_STATED GOAL 1_
Print the passage of the CFX parallelization thread that begins at the words "Setting parallelization in" and stops after the words "are not large.".

_SOURCE EXTRACT_
Setting parallelization in CFX

metaliat93 · January 19, 2016, 13:11

Help set parallelization of calculation in CFX on the local computer.
I determine what performance gains are not large.
506549230.png
Y - time spent on computation.
X - Number of Cores
Axial compress rotor

Opaque · January 19, 2016, 14:30

What kind of problem are you solving ? Not all problems scale equally

How many cores do you have available ?

Is HyperThreading enabled ?

metaliat93 · January 19, 2016, 15:41

I have 4 phisical cores.

metaliat93 · January 19, 2016, 15:42

Quote:

Originally Posted by Opaque

What kind of problem are you solving ? Not all problems scale equally

How many cores do you have available ?

Is HyperThreading enabled ?

If you want i can send my project

ghorrocks · January 19, 2016, 16:59

Small meshes do not parallelise well. Some physical models can have problems in parallel: radiation modelling especially, but some multiphase models slow things down. Also lots of file IO from results files, monitor points or anything else will cause parallel problems.

Finally: The only part of the simulation which runs in parallel is the solver iterations. Partitioning, initial condition interpolation, set up to begin and pack up to end (including writing the results files) are done serial. To get a good speed up you will need a simulation where the majority of the time is spent in the solver iterations.

_STATED GOAL 2_
Output the entries without changes, starting at the line that contains "You are a computer-use" and stopping after the last line of the entries. Leave the pictures out.

_RECORD LIST_
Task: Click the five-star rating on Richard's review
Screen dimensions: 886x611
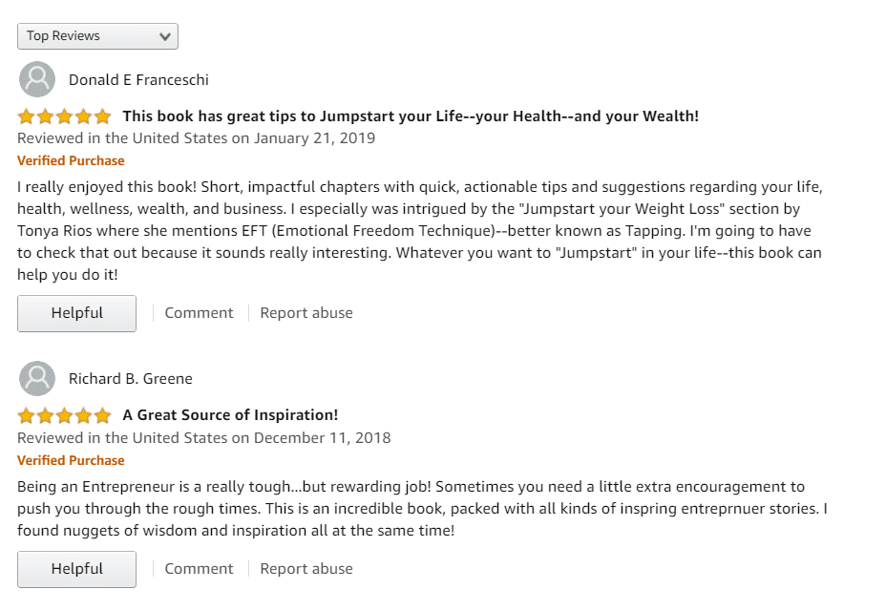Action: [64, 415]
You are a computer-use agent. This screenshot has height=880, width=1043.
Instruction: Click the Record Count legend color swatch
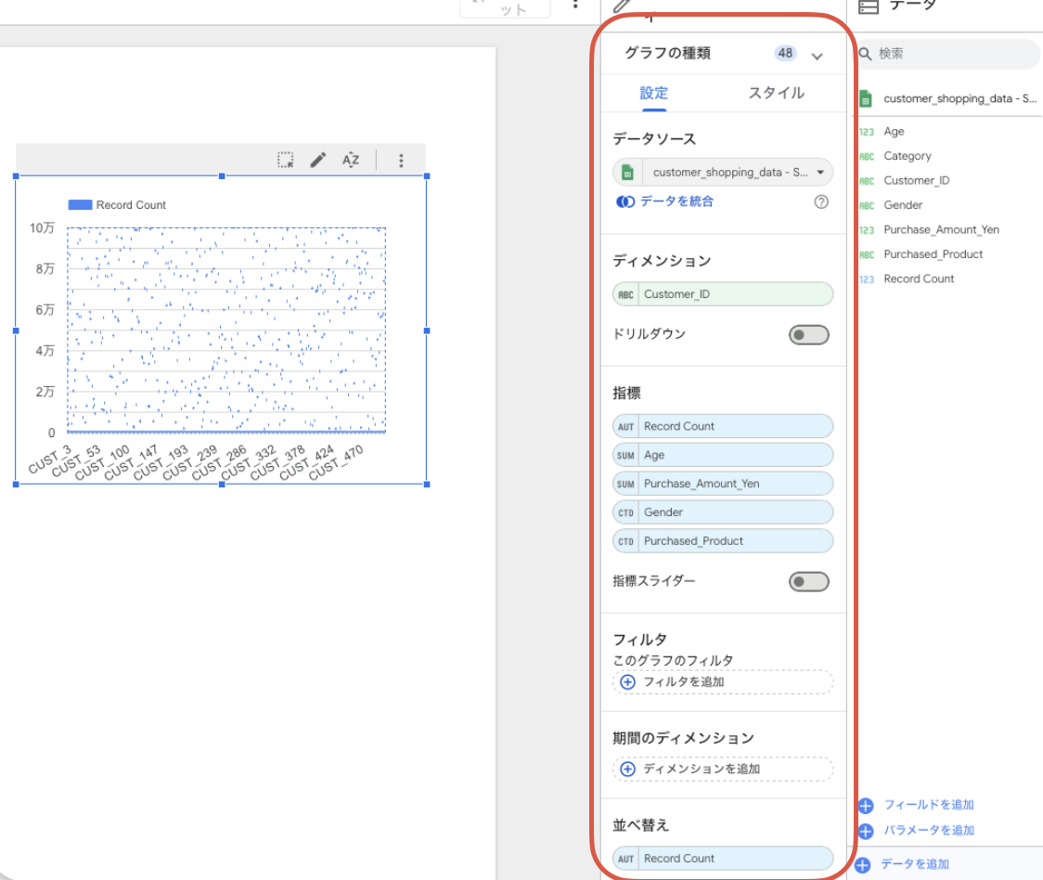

_EXERCISE SOLUTION 1_
Setting parallelization in CFX

metaliat93 · January 19, 2016, 13:11

Help set parallelization of calculation in CFX on the local computer.
I determine what performance gains are not large.

_EXERCISE SOLUTION 2_
You are a computer-use agent. This screenshot has height=880, width=1043.
Instruction: Click the Record Count legend color swatch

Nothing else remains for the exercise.